I've been talking to Samah ( @samah-h ) who is verified by Bilal ( @bilal-salah0 ). I'm going to be blunt: she needs to raise another $5,000 to help with her 2 year old daughter. Right now, the Rafah crossing is closed—but that doesn't mean that our donations don't make a difference. If we need money in our every day, how much more so must people surviving a genocide? As Samah has written on Tumblr, the cost of living and basic survival needs is high. Her daughter (and Samah and the rest of her family!) needs warm clothes and basic healthcare. Samah also has a newborn, who requires infant formula and diapers.
Not only does Samah have children of her own, but her husband is now responsible for three of his siblings. One of those siblings has a child of their own. They have been displaced multiple times, and are still in constant danger. Bombings, airstrikes, and snipers make life extremely perilous for Samah and her family.

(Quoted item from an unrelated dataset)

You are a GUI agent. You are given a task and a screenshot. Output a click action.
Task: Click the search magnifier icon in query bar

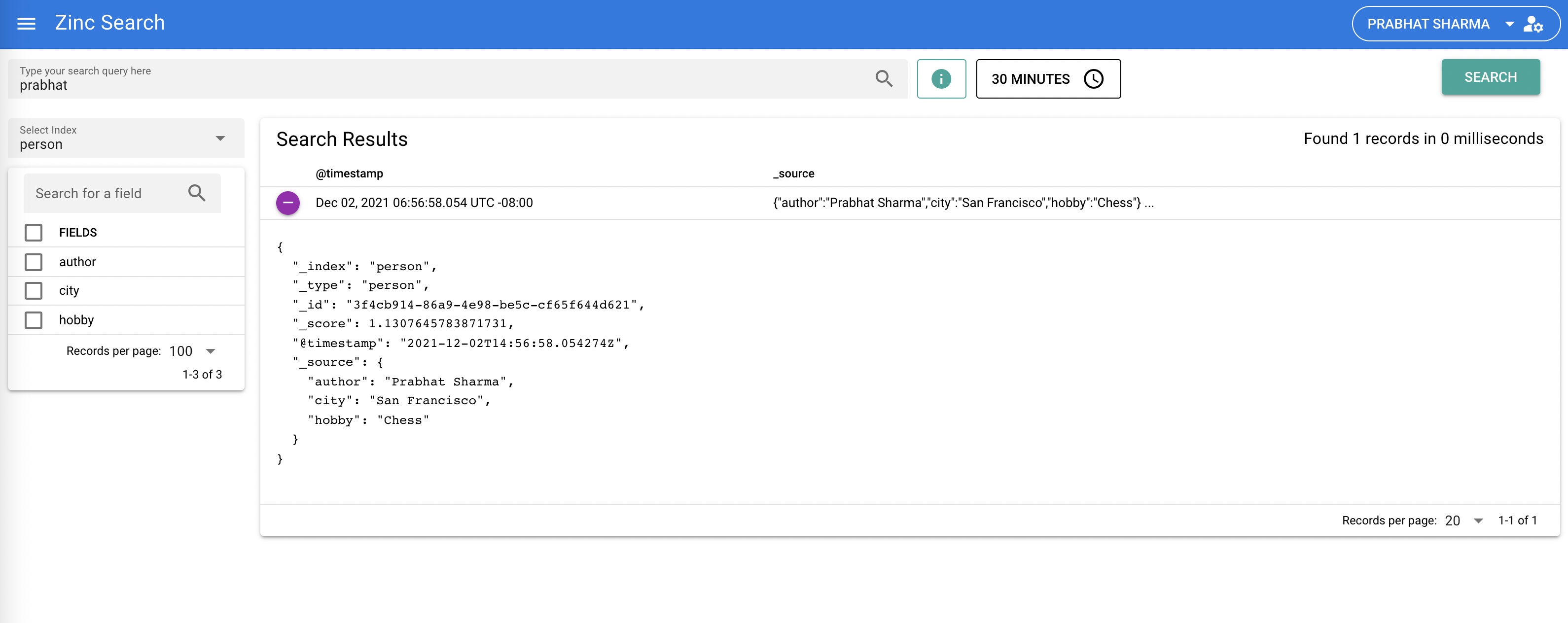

Not only that, but as I said before, their home was destroyed!!! They live in tents now, and winter is fast approaching. It will be the rainy season in Palestine soon, and while most of us can listen to the rain from the comfort of our homes, Samah is forced to endure these conditions in a tent. Fall, winter, summer, fall, and soon winter again. They've been exposed to immense heat and immense cold, with no insulation but a tarp.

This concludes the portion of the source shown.